◆ Exercise requirements ◆
Copy the lines below exactly, starting at the one with "Image resolution: width=579" and ending at the one with "The height and width of the screenshot is (1036, 1166).", and leave out any picture.

━━ Records ━━

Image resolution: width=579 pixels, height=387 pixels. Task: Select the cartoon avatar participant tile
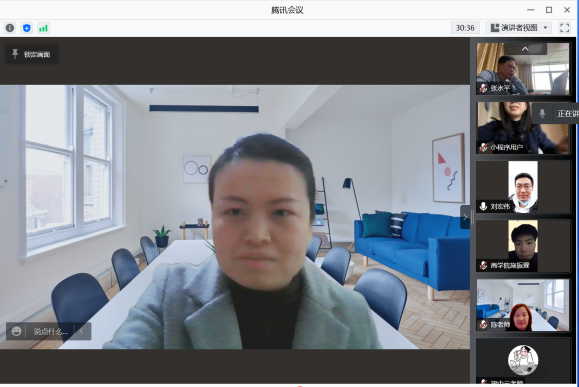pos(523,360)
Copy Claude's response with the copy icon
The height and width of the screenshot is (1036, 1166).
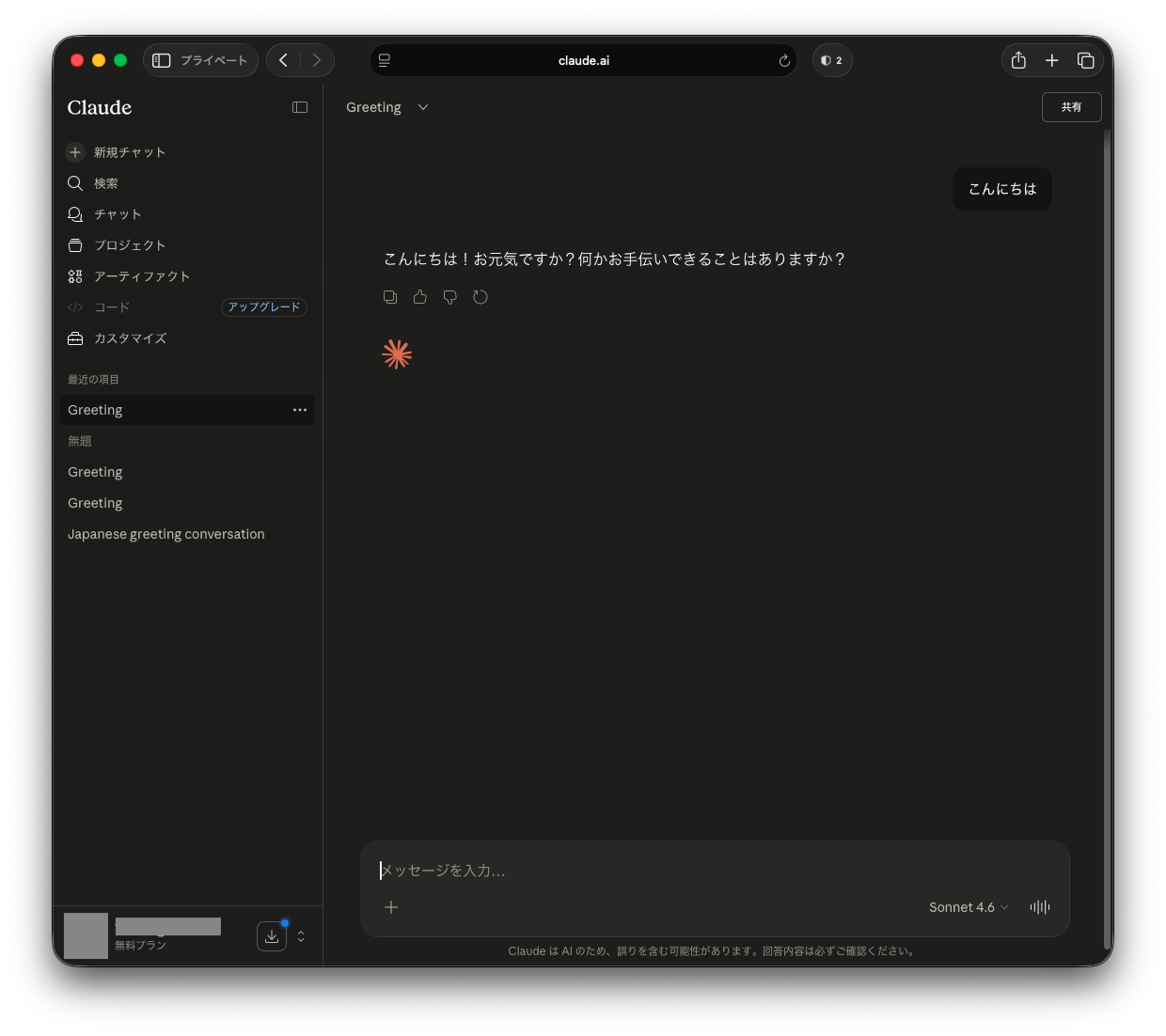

━━━
━━ Records ━━

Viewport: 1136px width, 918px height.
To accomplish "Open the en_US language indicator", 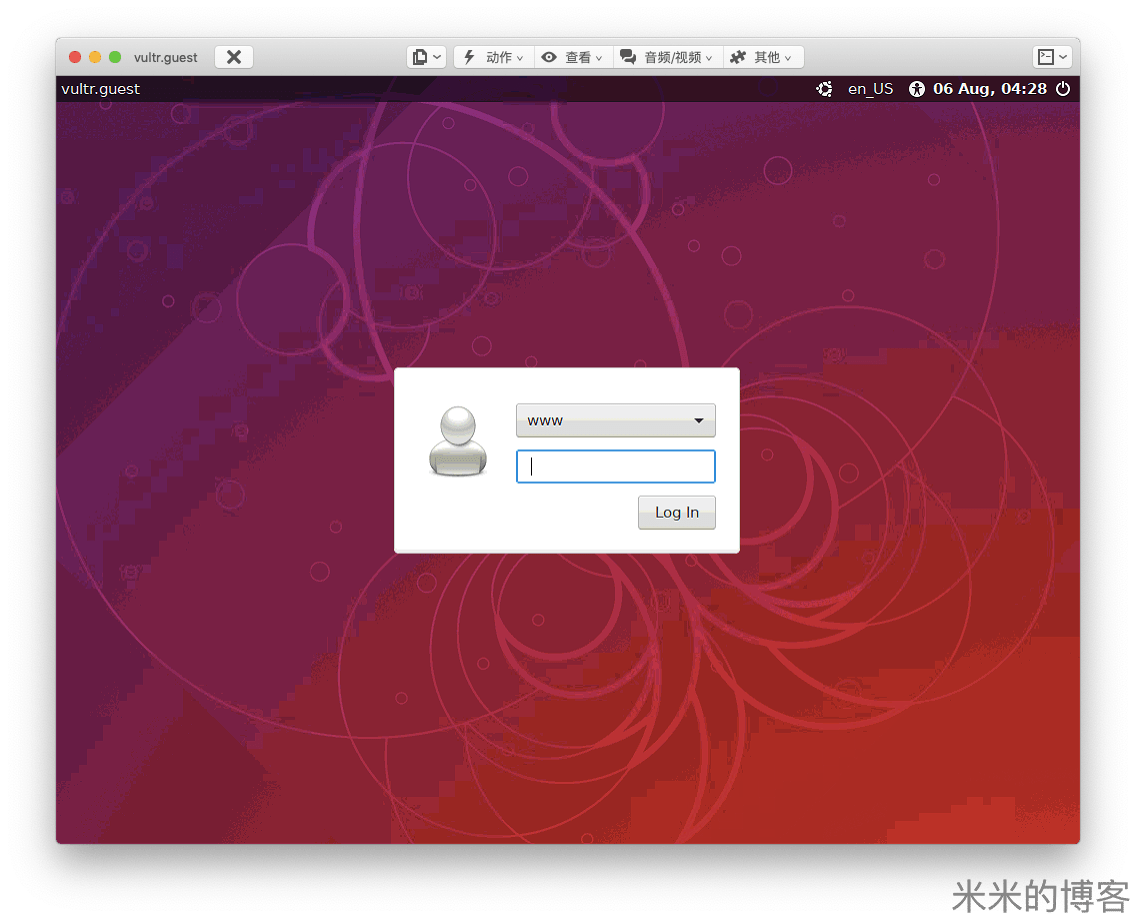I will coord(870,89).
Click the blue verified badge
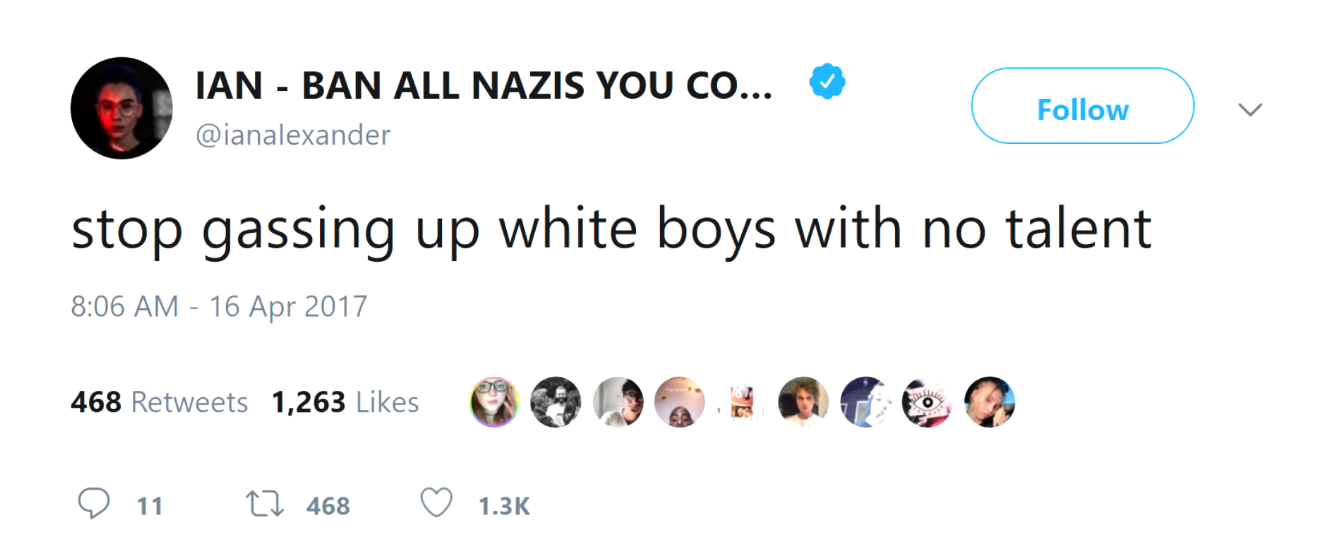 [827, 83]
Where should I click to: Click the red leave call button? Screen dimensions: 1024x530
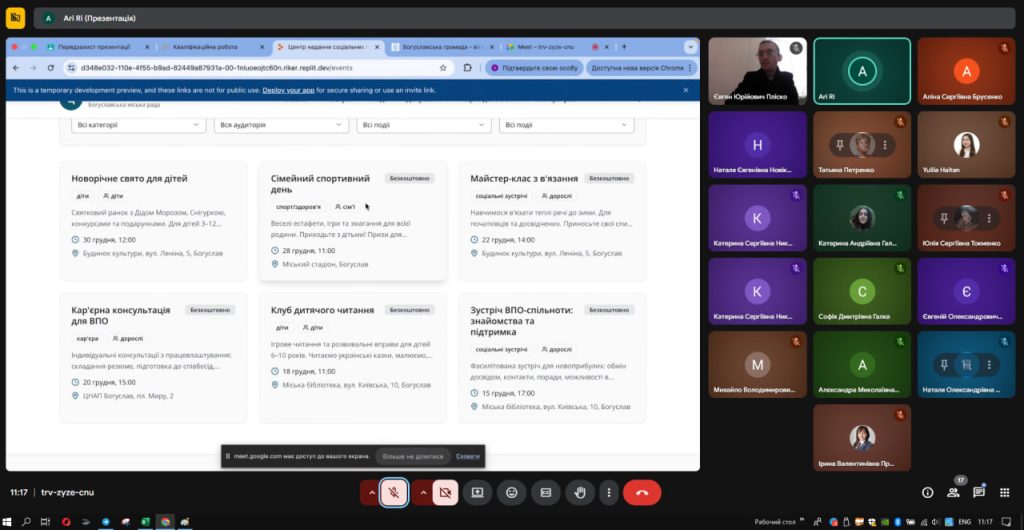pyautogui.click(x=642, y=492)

━━━
━━ Records ━━

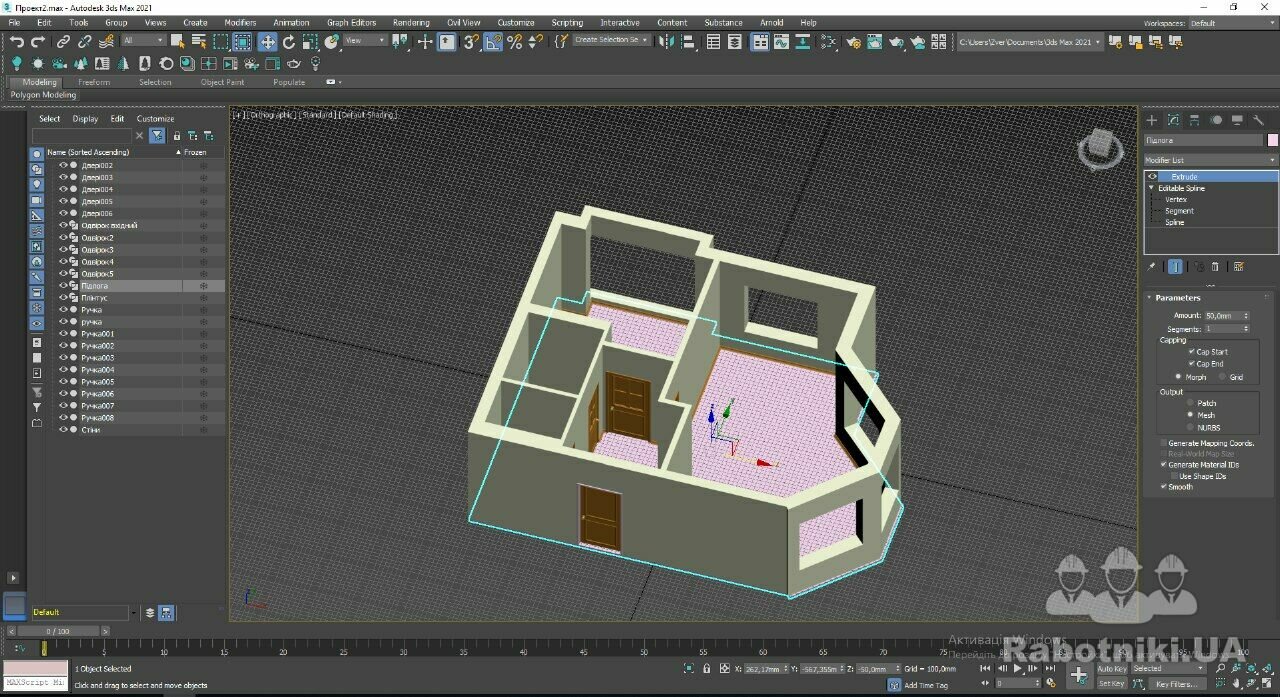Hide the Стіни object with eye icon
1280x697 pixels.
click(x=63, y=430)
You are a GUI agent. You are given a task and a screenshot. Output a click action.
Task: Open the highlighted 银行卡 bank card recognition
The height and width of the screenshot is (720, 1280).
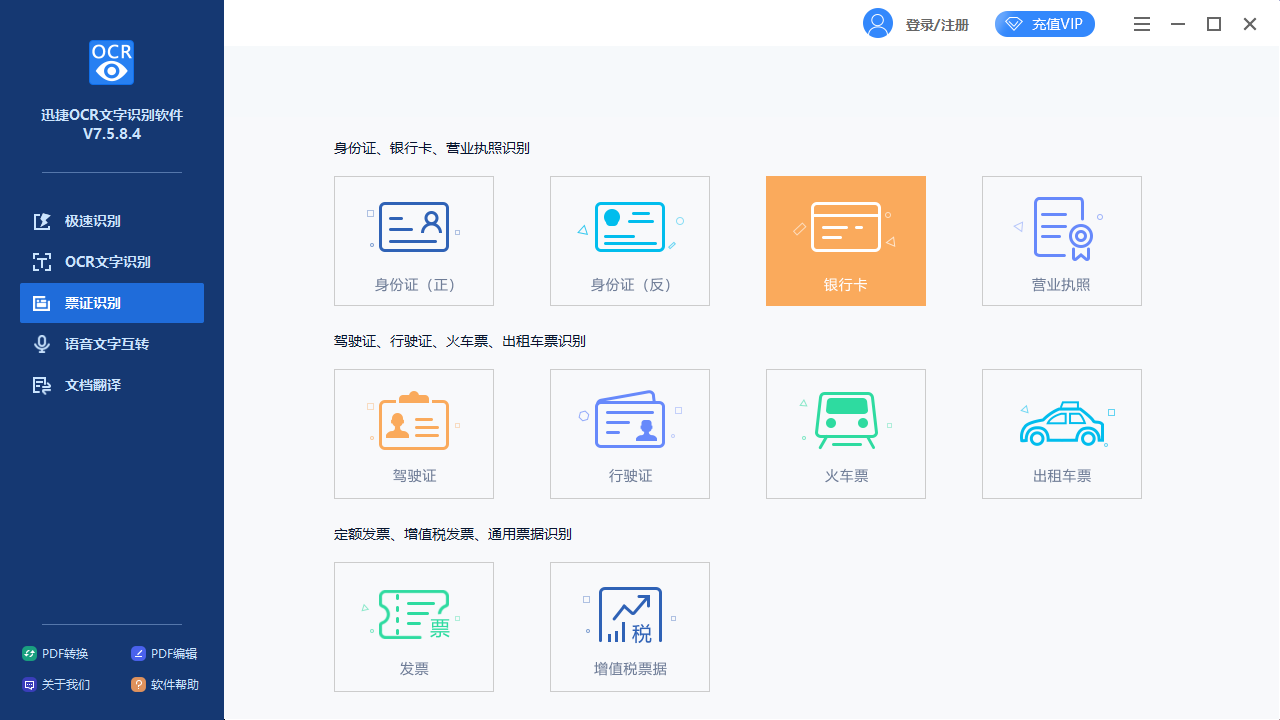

━━━

◆ Response box ◆
Image resolution: width=579 pixels, height=387 pixels. Task: Select the cartoon avatar participant tile
pos(523,360)
Copy Claude's response with the copy icon
The height and width of the screenshot is (1036, 1166).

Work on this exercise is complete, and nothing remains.